Catalytic effect of trifluoroacetic acid on the CO2 transport properties of organic-inorganic hybrid silica membranes

Developing silica membranes that are highly selective for CO2 has always been a challenge due to the small sizes of the pores and less amount of CO2 philic sites in a typical silica network structure. Herein, we describe the fabrication of silica (tetraethoxysilane) membranes functionalized with 3-aminopropyltriethoxysilyl (APTES) and trifluoroacetic acid (TFA). An interaction generated among primary (NH2) amines and TFA was identified, which was then also revealed by the reversible nature of CO2 adsorption/desorption - an opposite trend from observations when using another catalyst (HCl). The resultant TEOS-APTES (TFA) membranes demonstrated CO2 permeance of 3.8 x 10 - 7 mol m - 2 s - 1 Pa- 1 and CO2/N2 selectivity of 35 at 50 0C via the effect of surface diffusion.
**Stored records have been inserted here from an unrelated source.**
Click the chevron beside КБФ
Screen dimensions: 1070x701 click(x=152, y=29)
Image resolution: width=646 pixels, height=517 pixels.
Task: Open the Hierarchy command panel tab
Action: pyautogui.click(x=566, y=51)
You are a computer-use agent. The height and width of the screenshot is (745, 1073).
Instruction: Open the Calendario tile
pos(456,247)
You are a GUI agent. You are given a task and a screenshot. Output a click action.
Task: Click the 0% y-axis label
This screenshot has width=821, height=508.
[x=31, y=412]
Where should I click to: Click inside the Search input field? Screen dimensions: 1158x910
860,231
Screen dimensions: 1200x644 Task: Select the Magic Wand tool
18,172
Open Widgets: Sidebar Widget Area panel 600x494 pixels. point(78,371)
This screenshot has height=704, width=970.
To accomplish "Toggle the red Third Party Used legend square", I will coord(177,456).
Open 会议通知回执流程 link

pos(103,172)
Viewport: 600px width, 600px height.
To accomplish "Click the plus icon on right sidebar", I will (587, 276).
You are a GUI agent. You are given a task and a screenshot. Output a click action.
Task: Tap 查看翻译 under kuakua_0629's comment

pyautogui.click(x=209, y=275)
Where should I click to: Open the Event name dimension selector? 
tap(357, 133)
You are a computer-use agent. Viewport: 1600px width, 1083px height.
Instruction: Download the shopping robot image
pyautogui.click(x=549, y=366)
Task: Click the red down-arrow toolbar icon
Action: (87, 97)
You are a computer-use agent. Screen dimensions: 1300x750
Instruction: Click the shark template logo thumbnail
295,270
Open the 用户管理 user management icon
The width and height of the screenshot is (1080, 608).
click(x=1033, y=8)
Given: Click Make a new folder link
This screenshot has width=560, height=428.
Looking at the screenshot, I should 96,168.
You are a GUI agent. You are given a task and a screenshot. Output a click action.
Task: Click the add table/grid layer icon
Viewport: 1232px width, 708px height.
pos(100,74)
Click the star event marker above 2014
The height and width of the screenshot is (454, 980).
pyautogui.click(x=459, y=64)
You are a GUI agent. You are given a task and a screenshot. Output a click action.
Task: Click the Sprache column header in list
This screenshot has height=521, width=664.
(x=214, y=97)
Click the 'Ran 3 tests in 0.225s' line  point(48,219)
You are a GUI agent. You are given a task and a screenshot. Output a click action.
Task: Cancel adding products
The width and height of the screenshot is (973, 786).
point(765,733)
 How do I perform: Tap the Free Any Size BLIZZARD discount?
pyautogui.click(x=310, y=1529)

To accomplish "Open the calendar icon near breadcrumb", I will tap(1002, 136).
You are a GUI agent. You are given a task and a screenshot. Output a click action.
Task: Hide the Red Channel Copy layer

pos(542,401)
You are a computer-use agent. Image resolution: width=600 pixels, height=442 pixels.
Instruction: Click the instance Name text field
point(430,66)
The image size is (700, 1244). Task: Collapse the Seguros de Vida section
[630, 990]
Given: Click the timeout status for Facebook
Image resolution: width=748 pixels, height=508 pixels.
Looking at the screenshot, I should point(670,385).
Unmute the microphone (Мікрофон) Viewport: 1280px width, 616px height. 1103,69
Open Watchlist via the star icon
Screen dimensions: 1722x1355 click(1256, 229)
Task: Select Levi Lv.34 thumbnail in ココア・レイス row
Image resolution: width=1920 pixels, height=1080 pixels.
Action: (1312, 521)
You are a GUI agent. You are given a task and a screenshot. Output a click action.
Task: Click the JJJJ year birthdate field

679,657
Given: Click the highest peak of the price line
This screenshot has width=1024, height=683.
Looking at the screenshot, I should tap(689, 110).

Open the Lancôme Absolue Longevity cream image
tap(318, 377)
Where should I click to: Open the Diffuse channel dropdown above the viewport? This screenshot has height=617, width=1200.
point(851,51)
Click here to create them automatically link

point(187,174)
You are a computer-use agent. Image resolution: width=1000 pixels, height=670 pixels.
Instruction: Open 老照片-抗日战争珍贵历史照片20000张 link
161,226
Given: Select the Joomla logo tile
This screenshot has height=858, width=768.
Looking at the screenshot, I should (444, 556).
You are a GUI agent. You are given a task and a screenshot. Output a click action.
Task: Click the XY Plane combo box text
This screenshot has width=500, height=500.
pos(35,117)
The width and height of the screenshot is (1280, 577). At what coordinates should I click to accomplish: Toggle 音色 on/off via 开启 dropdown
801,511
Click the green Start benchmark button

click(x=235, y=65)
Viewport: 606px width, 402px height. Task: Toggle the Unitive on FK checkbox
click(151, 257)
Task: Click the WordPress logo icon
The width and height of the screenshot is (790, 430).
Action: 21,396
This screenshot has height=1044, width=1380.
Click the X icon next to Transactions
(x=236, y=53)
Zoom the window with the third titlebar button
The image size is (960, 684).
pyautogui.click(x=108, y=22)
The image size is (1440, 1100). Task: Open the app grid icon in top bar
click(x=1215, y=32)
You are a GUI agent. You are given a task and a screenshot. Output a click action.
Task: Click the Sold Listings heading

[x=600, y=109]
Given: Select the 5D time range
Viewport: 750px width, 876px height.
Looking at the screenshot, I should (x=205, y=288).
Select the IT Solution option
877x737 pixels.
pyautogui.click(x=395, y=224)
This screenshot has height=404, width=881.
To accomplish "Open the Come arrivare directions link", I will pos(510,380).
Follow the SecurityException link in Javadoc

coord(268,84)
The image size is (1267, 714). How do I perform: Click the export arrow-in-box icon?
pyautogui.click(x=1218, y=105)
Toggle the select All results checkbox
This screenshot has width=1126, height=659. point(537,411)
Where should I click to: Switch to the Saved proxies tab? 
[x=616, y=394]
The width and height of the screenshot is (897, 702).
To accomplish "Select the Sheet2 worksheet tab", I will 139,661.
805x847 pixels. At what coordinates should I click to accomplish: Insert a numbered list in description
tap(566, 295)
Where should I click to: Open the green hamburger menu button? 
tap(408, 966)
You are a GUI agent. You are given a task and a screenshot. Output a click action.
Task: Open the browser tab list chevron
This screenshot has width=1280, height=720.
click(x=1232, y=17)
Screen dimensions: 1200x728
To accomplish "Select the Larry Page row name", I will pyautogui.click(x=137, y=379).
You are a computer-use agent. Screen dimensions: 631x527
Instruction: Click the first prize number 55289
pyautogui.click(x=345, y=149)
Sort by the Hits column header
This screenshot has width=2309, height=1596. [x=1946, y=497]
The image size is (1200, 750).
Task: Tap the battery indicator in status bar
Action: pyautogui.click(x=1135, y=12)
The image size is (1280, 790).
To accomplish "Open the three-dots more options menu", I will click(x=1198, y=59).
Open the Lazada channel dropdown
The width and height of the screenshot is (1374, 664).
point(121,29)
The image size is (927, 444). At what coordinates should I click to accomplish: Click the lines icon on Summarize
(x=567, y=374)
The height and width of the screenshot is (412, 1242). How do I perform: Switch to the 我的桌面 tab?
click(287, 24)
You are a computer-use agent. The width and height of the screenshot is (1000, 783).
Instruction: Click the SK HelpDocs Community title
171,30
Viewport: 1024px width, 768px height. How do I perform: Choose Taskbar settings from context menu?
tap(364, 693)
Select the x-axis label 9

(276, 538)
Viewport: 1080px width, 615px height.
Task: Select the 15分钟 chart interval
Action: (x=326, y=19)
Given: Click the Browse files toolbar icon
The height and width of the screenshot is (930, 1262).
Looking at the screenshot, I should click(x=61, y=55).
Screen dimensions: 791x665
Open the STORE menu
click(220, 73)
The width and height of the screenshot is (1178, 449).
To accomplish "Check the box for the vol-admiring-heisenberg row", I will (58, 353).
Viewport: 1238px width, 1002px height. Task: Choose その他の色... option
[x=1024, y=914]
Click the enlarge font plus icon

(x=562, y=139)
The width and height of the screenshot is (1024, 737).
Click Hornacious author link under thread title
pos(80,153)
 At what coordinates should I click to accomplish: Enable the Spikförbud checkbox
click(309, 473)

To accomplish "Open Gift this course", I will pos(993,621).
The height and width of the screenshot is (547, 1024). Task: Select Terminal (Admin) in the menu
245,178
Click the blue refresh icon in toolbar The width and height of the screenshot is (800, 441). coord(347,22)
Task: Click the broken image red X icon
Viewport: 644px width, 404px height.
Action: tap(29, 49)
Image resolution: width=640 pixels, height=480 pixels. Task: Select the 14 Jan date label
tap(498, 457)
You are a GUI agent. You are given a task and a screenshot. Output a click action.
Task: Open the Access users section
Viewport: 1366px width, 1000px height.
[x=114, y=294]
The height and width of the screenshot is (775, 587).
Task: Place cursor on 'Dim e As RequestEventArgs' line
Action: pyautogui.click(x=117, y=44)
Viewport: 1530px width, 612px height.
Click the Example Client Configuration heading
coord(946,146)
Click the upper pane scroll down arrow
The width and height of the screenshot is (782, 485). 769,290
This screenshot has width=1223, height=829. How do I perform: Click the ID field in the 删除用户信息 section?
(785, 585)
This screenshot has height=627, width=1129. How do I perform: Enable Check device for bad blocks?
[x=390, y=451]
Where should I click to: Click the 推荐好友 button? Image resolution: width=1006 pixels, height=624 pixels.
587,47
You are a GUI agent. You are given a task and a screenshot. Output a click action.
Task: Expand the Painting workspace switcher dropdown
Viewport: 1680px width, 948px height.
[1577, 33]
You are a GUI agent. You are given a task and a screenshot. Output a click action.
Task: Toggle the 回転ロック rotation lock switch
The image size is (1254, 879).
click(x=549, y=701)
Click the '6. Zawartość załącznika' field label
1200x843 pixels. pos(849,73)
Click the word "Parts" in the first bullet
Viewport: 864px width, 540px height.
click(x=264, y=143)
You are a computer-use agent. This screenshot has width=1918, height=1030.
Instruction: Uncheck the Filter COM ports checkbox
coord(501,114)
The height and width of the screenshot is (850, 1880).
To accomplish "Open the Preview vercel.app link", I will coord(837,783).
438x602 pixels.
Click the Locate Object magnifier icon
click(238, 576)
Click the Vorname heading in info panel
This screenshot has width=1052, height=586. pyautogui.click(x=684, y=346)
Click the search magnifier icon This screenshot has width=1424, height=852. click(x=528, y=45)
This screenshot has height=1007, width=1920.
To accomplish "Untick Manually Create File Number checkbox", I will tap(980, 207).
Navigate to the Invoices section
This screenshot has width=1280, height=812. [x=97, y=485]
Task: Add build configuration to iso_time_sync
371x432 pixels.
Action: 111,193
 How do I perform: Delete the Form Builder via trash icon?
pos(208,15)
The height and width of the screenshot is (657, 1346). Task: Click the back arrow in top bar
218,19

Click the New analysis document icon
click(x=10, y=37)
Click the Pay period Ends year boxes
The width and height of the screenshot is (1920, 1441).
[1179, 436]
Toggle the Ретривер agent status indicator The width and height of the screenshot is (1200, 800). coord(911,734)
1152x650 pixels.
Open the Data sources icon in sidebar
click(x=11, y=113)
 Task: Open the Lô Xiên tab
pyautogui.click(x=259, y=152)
This is attributed to the increased microporosity and structural variations affected by TFA, which enhanced molecular sieving and controls the CO2-philic sites (-NHCOCF3) via interaction with amines. This novel approach would be effective for the energy-efficient fabrication of highly CO2-permeable membranes.

Automated summary

This study presents a novel approach for the fabrication of highly CO2-permeable membranes by functionalizing tetraethoxysilane (TEOS) membranes with 3-aminopropyltriethoxysilyl (APTES) and trifluoroacetic acid (TFA). The interaction between APTES and TFA enables reversible CO2 adsorption/desorption, leading to increased microporosity and structural variations that enhance molecular sieving and control the CO2-philic sites. This method shows great potential for energy-efficient membrane fabrication.